Something for the weekend: With the return this week of Covid-19 ‘work from home if you can’ guidance, for many of us it’s now back to spending our working days in trackies, slippers and trying not to raid the pre-Christmas ‘goodies’ stash.
However, with energy bills spiralling and temperatures set to be dipping back into single figures next week, it also may be a return to what we might term ‘Bob Cratchit’ working, after Dickens’ famous poverty-struck character from A Christmas Carol.
In other words, it’s that perennial flexible working/home-working dilemma of do you give in and switch on the heating just to warm up the one room, or spend the day shivering at the laptop in woollies, scarf, hat, fingerless gloves and the like?
Indeed, a survey by Electric Radiators Direct has concluded that nearly half (48%) of remote UK workers expect to ‘be more mindful’ of their overall energy consumption this winter as a result, with more than a fifth of us (22%) stubbornly refusing to turn on the heating while working from home.
Still, there may be some upsides to being back in the familiar surroundings of the Covid home office.

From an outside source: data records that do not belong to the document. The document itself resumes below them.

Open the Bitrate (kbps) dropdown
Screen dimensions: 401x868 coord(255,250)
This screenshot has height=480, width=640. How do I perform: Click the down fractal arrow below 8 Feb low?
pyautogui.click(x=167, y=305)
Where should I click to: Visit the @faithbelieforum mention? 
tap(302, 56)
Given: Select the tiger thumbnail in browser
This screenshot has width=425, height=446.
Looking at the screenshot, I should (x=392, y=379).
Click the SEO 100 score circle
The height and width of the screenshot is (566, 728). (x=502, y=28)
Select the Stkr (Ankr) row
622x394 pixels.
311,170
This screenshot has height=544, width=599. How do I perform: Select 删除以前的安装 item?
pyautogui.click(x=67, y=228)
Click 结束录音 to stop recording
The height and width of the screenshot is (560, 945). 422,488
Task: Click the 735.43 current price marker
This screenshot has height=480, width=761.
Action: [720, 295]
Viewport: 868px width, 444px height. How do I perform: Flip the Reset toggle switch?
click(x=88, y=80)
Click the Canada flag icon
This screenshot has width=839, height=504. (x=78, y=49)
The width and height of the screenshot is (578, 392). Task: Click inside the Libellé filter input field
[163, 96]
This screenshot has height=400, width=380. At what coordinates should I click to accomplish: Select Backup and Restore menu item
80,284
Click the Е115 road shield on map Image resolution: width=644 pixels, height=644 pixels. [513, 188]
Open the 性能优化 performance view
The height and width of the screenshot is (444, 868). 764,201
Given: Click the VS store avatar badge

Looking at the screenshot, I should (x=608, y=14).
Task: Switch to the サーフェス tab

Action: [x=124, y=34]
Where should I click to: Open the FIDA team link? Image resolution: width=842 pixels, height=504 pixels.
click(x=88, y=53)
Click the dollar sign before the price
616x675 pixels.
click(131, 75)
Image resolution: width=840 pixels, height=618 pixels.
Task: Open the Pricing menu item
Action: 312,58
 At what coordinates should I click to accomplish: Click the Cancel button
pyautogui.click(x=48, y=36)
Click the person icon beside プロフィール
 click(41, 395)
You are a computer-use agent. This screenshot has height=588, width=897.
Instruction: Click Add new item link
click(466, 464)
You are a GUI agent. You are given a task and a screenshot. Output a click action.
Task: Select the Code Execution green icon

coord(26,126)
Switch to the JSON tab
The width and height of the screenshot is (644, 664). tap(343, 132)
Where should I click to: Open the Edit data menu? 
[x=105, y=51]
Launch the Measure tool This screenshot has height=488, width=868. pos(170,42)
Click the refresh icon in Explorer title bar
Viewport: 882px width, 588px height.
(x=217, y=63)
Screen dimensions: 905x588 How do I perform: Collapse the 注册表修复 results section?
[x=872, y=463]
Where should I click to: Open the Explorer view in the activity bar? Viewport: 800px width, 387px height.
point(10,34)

While we all probably relished the chance for our engagement and wellbeing to get back to seeing colleagues and team-mates during the past few months of hybrid working, it may also have reminded us of just how irritating they can sometimes be.
Research by furniture website Furniture At Work has identified what it argues are the top 10 most annoying office habits, with stealing people’s food from the fridge topping the list, along with microwaving smelly food, chewing loudly, making loud phone calls, typing loudly and taking shoes off.